> Extrait du document
C’est ainsi que j’ai décidé de plonger, d’entrer dans un endroit où une nouvelle histoire est susceptible d’être écrite… Je n’en sais rien, et je ne sais même pas comment elle sera écrite, mais je sais pourquoi elle doit être écrite. Quelques minutes plus tard, sous ce masque, l’empathie est entrée en scène et a livré une interprétation puissante, juste et singulière, reçue et reconnue par une seule phrase qui résonne encore aujourd’hui dans chacune de mes actions…
« Merci de m’avoir rendu mon humanité… ».
Les paroles d’une mère qui, dans son passé, a brûlé son fils. Les paroles d’une mère assise en face de moi pendant 3 heures. Les paroles d’une mère qui m’a raconté l’inimaginable. Les paroles d’une mère qui ont continué sans interruption…
Il m’a fallu un certain temps pour réaliser que cette rencontre était plus qu’un simple drame ; elle reflétait une société malade. Pour dire la vérité, ce n’est qu’après 8 ans et la présentation de cette situation dans le cadre de mon master que j’ai pu voir cette situation dans un contexte global de justice sociale. Mais pour cela, je dois regarder en arrière.
Ces mots font suite à ma décision de rencontrer cette mère pour comprendre et mettre en mots les problèmes qui l’ont poussée à agir de cette manière. J’ai lu un nombre impressionnant de rapports : certains du service de premiers secours, d’autres de la police et d’autres encore de psychologues. Cependant, tous parlaient uniquement de l' »accident », des conséquences ou des mesures juridiques. Ils n’ont pas discuté des raisons qui auraient pu amener cette mère à agir ainsi, de son histoire, de son contexte et de ses conditions de vie. Comme si rien de tout cela n’avait d’importance.
Alors, pendant notre entretien de 3 heures, je lui ai posé une question : « Bonjour, je m’appelle Nolwenn. Je suis chargée du soin et du soutien éducatif de votre fils pour 4 mois. Pour pouvoir l’accompagner et l’aider à grandir, j’ai besoin d’entendre vos mots. Je ne suis pas une policière, ni même une juge. Je ne suis pas là pour juger ou prendre des mesures restrictives. Je suis ici avec vous, uniquement pour avoir tous les outils nécessaires dans ma poche pour accompagner votre fils dans son développement. Nous ne sortirons pas de cette pièce tant que vous ne m’aurez pas raconté votre histoire. Je suis prête à écouter. »
À la fin de cette question, un long silence, suivi de larmes pendant plusieurs minutes. Ensuite, un flot de mots qu’elle ne pouvait pas arrêter : de son enfance à son parcours migratoire, en passant par son arrivée en France, les violences domestiques, son travail au noir parce qu’elle n’avait pas de papiers… Avant que je réalise ce qui se passait, cette mère venait de déverser son histoire.

(Entrées de données)
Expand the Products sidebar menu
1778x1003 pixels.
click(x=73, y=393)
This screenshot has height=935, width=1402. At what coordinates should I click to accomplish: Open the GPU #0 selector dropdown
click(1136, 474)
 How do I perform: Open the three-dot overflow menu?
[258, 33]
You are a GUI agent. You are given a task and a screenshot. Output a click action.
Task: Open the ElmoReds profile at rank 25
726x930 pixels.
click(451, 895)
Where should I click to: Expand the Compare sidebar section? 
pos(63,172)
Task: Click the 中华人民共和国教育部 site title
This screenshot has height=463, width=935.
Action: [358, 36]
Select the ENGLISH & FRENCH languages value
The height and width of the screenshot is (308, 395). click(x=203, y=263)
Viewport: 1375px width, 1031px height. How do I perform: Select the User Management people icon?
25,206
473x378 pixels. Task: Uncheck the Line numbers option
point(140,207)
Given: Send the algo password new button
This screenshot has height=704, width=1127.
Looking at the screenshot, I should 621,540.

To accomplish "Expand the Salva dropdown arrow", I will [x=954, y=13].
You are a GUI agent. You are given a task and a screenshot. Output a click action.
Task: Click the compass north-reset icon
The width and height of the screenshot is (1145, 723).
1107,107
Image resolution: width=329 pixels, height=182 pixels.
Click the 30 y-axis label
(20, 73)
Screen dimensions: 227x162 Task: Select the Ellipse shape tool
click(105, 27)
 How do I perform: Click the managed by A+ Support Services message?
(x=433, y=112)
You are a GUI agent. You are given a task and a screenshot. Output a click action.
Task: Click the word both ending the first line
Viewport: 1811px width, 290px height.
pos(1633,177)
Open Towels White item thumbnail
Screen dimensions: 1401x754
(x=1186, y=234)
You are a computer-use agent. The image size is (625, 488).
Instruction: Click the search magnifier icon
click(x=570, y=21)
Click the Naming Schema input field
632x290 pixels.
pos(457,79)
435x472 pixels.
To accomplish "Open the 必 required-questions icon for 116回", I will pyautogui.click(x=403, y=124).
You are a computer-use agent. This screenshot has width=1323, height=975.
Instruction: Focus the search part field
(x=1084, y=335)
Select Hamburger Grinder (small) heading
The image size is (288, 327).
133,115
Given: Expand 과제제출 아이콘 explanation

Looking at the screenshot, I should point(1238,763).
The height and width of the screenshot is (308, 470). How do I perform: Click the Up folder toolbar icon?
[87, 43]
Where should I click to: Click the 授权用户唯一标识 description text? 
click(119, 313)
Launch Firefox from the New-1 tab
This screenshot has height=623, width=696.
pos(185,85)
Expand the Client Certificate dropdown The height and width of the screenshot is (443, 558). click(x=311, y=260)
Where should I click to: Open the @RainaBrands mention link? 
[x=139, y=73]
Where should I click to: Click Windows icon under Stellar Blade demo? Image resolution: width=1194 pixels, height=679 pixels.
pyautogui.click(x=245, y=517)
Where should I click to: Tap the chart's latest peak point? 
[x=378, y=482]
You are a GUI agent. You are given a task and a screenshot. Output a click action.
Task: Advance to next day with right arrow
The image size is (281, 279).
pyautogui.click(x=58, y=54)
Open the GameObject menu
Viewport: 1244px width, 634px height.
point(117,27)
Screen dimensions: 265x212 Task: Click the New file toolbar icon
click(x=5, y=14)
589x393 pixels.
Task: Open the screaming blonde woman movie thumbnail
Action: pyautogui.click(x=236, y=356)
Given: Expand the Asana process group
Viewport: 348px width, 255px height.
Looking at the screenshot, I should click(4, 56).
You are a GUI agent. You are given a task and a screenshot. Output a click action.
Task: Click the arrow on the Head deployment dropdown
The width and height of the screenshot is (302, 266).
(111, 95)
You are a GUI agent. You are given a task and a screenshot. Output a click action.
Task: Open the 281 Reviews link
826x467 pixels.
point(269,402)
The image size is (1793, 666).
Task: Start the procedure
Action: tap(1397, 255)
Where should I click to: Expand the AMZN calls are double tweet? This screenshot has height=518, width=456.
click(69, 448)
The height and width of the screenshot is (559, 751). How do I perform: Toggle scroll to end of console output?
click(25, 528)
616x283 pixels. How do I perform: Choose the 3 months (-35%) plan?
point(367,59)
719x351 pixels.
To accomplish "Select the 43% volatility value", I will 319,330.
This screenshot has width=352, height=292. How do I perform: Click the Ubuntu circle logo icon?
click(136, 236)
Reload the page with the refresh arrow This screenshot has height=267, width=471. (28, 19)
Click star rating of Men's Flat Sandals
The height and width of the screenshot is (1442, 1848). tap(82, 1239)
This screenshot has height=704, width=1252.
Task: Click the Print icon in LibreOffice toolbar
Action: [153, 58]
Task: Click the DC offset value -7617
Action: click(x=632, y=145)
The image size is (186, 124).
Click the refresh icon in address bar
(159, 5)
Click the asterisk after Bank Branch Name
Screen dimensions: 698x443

> Consignes
**1)** Recopiez le passage de l'extrait qui va de « Les paroles d’une mère qui, dans » à « regarder en arrière. ».
**2)** Répondez à ces questions sur l'extrait :
(a) Combien de temps a duré l'entretien avec la mère ?
(b) De quels services ou professionnels provenaient les rapports lus avant la rencontre ?
(c) Pendant combien de mois le soin et le soutien éducatif du fils sont-ils confiés à Nolwenn ?
**3)** Quels sujets la mère aborde-t-elle dans le flot de mots décrit à la fin de l'extrait ? Donnez-les tous.

> Réponses attendues
**1)**
Les paroles d’une mère qui, dans son passé, a brûlé son fils. Les paroles d’une mère assise en face de moi pendant 3 heures. Les paroles d’une mère qui m’a raconté l’inimaginable. Les paroles d’une mère qui ont continué sans interruption…
Il m’a fallu un certain temps pour réaliser que cette rencontre était plus qu’un simple drame ; elle reflétait une société malade. Pour dire la vérité, ce n’est qu’après 8 ans et la présentation de cette situation dans le cadre de mon master que j’ai pu voir cette situation dans un contexte global de justice sociale. Mais pour cela, je dois regarder en arrière.

**2)**
(a) 3 heures.
(b) Du service de premiers secours, de la police et de psychologues.
(c) Pendant 4 mois.

**3)**
- Son enfance
- Son parcours migratoire
- Son arrivée en France
- Les violences domestiques
- Son travail au noir, faute de papiers